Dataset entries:
----------------------------------------

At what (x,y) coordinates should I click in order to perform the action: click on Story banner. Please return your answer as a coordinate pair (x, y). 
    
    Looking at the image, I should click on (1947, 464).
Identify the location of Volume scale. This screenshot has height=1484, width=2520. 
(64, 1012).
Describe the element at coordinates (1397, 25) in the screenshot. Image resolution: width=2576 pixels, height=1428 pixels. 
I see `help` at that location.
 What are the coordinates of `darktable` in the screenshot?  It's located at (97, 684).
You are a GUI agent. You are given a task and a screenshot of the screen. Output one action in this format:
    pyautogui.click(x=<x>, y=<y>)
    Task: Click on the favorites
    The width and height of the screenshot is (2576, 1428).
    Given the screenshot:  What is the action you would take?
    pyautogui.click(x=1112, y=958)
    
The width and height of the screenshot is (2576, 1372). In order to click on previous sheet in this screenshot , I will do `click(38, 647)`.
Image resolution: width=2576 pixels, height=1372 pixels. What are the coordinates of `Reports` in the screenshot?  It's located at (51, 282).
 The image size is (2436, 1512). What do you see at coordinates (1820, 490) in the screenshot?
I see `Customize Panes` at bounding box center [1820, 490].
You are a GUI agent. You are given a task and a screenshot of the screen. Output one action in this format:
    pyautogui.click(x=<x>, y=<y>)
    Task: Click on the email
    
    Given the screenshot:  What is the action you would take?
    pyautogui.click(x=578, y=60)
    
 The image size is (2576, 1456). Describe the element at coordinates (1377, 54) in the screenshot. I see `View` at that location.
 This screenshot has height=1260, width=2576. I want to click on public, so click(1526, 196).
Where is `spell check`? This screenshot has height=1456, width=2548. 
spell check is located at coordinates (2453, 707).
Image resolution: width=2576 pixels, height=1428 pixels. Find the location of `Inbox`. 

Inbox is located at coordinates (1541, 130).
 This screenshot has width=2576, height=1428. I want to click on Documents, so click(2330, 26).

----------------------------------------

Stated exercise: Please retype the lines beginning with the line containing "Describe the element at coordinates (1397, 25)" and ending with the line containing "center [1820, 490].", with both ends included.

Complete answer:
Describe the element at coordinates (1397, 25) in the screenshot. Image resolution: width=2576 pixels, height=1428 pixels. 
I see `help` at that location.
 What are the coordinates of `darktable` in the screenshot?  It's located at (97, 684).
You are a GUI agent. You are given a task and a screenshot of the screen. Output one action in this format:
    pyautogui.click(x=<x>, y=<y>)
    Task: Click on the favorites
    The width and height of the screenshot is (2576, 1428).
    Given the screenshot:  What is the action you would take?
    pyautogui.click(x=1112, y=958)
    
The width and height of the screenshot is (2576, 1372). In order to click on previous sheet in this screenshot , I will do `click(38, 647)`.
Image resolution: width=2576 pixels, height=1372 pixels. What are the coordinates of `Reports` in the screenshot?  It's located at (51, 282).
 The image size is (2436, 1512). What do you see at coordinates (1820, 490) in the screenshot?
I see `Customize Panes` at bounding box center [1820, 490].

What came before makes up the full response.